(Stored data entries)
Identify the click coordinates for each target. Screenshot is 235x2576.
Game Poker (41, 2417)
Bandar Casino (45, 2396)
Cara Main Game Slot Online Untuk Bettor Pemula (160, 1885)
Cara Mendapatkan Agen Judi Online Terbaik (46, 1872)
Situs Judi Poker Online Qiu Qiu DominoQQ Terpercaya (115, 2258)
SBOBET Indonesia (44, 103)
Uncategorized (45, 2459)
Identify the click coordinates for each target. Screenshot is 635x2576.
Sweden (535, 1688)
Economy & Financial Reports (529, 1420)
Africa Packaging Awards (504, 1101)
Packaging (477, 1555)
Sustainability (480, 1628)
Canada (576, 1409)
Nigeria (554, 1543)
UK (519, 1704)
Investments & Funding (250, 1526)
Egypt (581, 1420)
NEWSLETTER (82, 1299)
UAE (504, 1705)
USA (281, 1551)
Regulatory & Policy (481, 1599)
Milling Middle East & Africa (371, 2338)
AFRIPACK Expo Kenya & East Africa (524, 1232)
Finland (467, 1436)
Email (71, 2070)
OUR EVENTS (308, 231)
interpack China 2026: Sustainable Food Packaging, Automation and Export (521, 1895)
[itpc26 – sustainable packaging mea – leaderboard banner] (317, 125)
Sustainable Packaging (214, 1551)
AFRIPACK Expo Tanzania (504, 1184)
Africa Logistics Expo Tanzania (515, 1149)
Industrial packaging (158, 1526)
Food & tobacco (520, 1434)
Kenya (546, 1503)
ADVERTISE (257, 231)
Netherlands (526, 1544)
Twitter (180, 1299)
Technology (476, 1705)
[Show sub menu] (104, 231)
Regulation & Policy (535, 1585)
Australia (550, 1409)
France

What the task asks.
If a line of the data contains the word "coordinates", it should be counted; state the total and nothing more.

Completed exercise.
2